Reading text:
#####

The first town hall was a small square structure in Mercer Row which incorporated a lock-up for petty criminals and was completed in 1597. It was replaced by a building known as the Guildhall which was built in the Cornmarket at a cost of £1,460 and completed in 1815.

In the early 1850s, after finding the guildhall inadequate, civic leaders decided to procure a new town hall on a site known as the Stall Yard. The foundation stone for the new building was laid by the Earl of Yarborough on 16 June 1853. It was designed by Pearson Bellamy in the Palazzo style, built by a local contractor, John Dales, in red brick and ashlar stone at a cost of £5,927 and was completed in 1854. The design involved a symmetrical main frontage with seven bays facing onto Eastgate; there was a central round headed doorway flanked by pairs of Ionic order columns supporting an modillioned cornice; the other bays on the ground floor, which was rusticated, contained round head windows; on the first floor there was a series of sash windows each with a balustraded balcony and on the second floor there was a similar series of sash windows each with a balustrade balcony and also each with a segmental pediment. At roof level there was a cornice, a balustrade and a series of urns. On the western elevation there was a statue of Justice in a niche in the central bay on the first floor. Internally, the principal rooms were the ballroom and the council chamber.

There was an incident at the town hall in 1910, when during a speech being given by the then Chancellor of the Exchequer and future Prime Minister, David Lloyd George, two suffragettes, Edith Hudson and Bertha Brewster, conducted a protest and were arrested.

#####

Supplied records:
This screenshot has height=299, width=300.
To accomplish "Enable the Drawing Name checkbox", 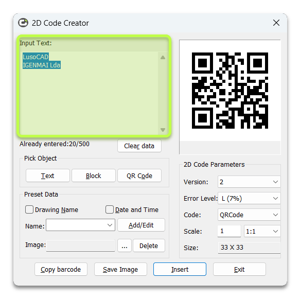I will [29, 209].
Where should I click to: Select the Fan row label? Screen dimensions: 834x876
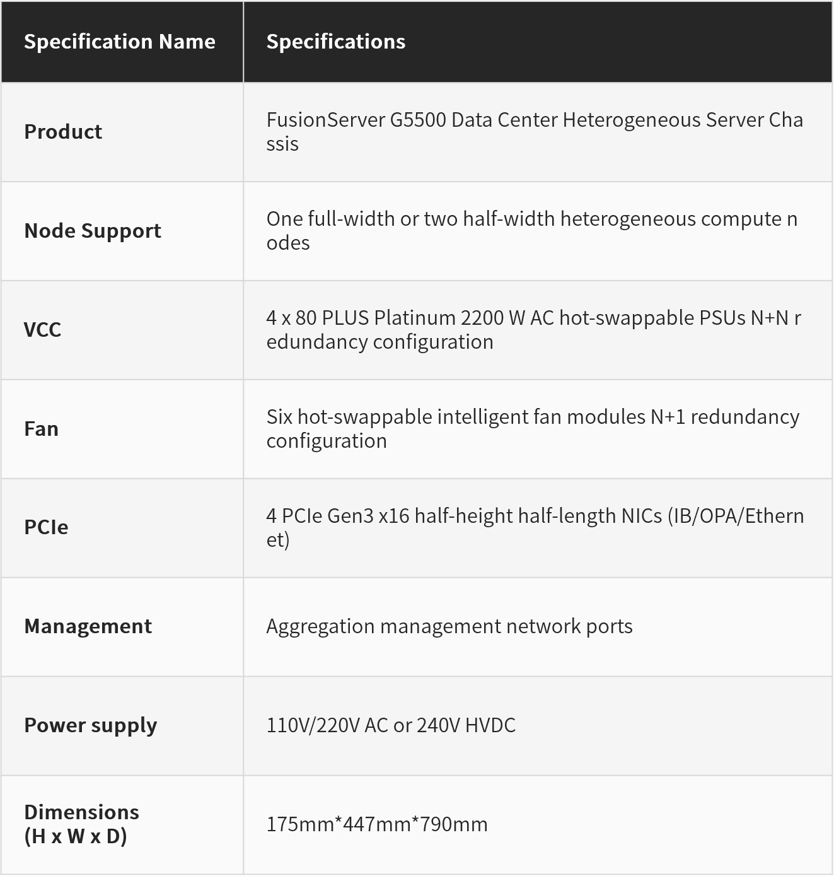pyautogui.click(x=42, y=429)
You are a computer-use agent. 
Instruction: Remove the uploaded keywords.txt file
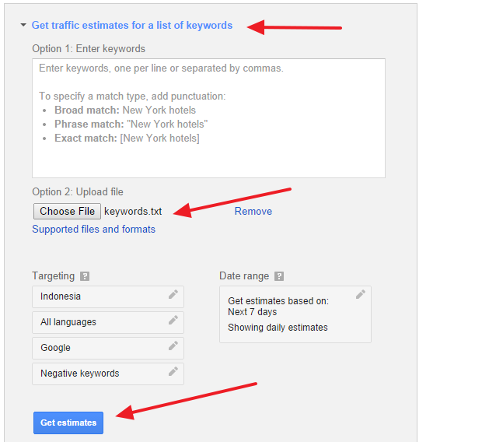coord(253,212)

#####

Work item A:
Rewrite the part of the town hall passage that opens with "The first town" and closes with "completed in 1815.", putting "holding cell" in place of "lock-up".
Work item B:
Write the next part of the town hall history, picking up after its final sentence.

Response area A:
The first town hall was a small square structure in Mercer Row which incorporated a holding cell for petty criminals and was completed in 1597. It was replaced by a building known as the Guildhall which was built in the Cornmarket at a cost of £1,460 and completed in 1815.

Response area B:
The town hall continued to serve as the headquarters of the borough council for much of the 20th century but ceased to be the local seat of government after the enlarged East Lindsey District Council which was formed in 1974. A theatre organ, designed and manufactured by John Compton and first installed in the Queen's Hall Cinema in Grimsby in 1935, was completely reconstructed and enhanced with parts from other organs and then installed in the town hall in 1975. The district council sold the ownership of the town hall to the not-for-profit Louth Education Community Interest Company in 2012 under the Community Asset Transfer process. Louth Town Council, which had continued to use the town hall as its meeting place, relocated to the Sessions House, further east along Eastgate at that time. The building now operates as a community support and events venue: performers have included the performance poet, John Cooper Clarke, in November 2017, the blues group, The Blues Band, in February 2018 and the band, Los Pacaminos, in February 2020.